Ryo flew all the way down to the hot dog stand, where Tom was dancing a dance, funkay as hell. "Ey Ryo! How's it hangin', man? Want some hot dogs?"

"Yes, I'll buy every goddamn hot dog you've got," Ryo said for a change.

"Hoo-ray!" Tom exclaimed. "Here it is."

"Wha-what? Only one hot dog?"

"Yes."

"Then I don't want it," Ryo said and shook his head.

"It's all we've got."

"I know."

"If something doesn't happen soon, the readers are going to lose interest."

"What readers?"

"You're right."

"Hey, back to the plot!"

"What plot?"

"Shut up."

So all of a sudden a big hot dog stand came out of the sky and hit Tom's hot dog stand.

"Oh no, not the hot dog stand!" Tom screamed in terror. "Nooo! God save us all!"

Ryo put his hand on Tom's shoulder. "Tom, you've got a brand new hot dog stand standing right here, don't worry."

"Yes, but it's not MY hot dog stand!" Tom cried. "See, I can't live without the funkay colors of my old hot dog stand! The old one was neat and awesome, this one is just stupid."

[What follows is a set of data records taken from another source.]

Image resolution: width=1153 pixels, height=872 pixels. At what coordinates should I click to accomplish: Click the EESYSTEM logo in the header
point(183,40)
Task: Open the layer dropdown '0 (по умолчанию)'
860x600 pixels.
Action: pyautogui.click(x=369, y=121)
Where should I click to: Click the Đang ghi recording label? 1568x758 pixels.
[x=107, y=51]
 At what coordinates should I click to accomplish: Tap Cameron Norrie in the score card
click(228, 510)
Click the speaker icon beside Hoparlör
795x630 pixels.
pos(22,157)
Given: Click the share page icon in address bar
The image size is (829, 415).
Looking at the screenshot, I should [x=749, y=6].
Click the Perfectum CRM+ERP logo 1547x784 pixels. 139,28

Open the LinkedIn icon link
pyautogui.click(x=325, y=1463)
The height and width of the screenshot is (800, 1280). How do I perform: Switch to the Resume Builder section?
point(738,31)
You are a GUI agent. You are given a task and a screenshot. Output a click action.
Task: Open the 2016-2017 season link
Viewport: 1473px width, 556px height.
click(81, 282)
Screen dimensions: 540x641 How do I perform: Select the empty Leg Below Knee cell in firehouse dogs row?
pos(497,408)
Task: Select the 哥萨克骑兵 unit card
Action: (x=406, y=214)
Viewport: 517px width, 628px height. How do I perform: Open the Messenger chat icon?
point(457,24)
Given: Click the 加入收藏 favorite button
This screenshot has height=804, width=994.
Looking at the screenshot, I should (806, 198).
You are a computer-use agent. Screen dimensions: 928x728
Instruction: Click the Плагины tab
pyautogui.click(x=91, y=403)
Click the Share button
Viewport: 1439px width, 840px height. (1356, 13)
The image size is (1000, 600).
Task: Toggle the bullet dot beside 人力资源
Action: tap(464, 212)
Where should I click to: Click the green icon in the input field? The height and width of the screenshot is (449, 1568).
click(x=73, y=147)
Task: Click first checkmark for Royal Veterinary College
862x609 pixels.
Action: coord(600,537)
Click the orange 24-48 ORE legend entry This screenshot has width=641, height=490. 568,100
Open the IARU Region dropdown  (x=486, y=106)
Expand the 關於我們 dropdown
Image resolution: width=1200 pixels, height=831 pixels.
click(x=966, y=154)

Suddenly, it started raining umbrellas and people started protecting themselves with rain. Those who didn't have a rain of their own, went to the rainshop to buy one.

When the umbrella storm was over, Tom was shocked. "Oh no! My only hot dog is covered with umbrellas! You can't eat it anymore!"

"Well, that's life. Let's end this worthless piece of fiction before it gets too stupid."

"Yeah, let's do that over a cup of tea."

"Make that a funkay one."

BUT. Just as the fic was about to end, the ground trembled in that infamous way. "Yuuuuaaaaaawwwwwww!" a voice was heard. "Where is the boy?"

Out from the corner came Dou Niu, you know, that fat sumo wrestler dinosaur dude from Shenmue II. He was apparently looking for a brawl. "You! I am going to crush you!"

"Oh, no! It's Dou Niu!" Ryo exclaimed.

"Who's that?" Tom asked.

"Imagine the most hideous creature ever," Ryo said.

"Oh. But why?"

"It's fun. Dou Niu, you do it too."

"Huh?" Dou Niu said. "Oh well, I'll just think of my brother. Boy, is HE an ugly one! Haha! Yes, I know that next to the sexiness that is me, anyone will look unattractive, but still, he is not nice to look at! Har, har! Gimme a hot dog!"

"Here, it's on the house," Tom said with a smile.

"What house?" Ryo asked.

"Ya mama's house," came the reply.

"Oh. I should go home and tell that to Ine-san."

"Go ahead," Dou Niu said. "Bye, bye."



THE END! THE END! THE END! THE END! THE END! THE END! AND SO ON.



RRRR...RRRR....RRRR....RRRR....RRRR....RRRR....I've got bugs in my room.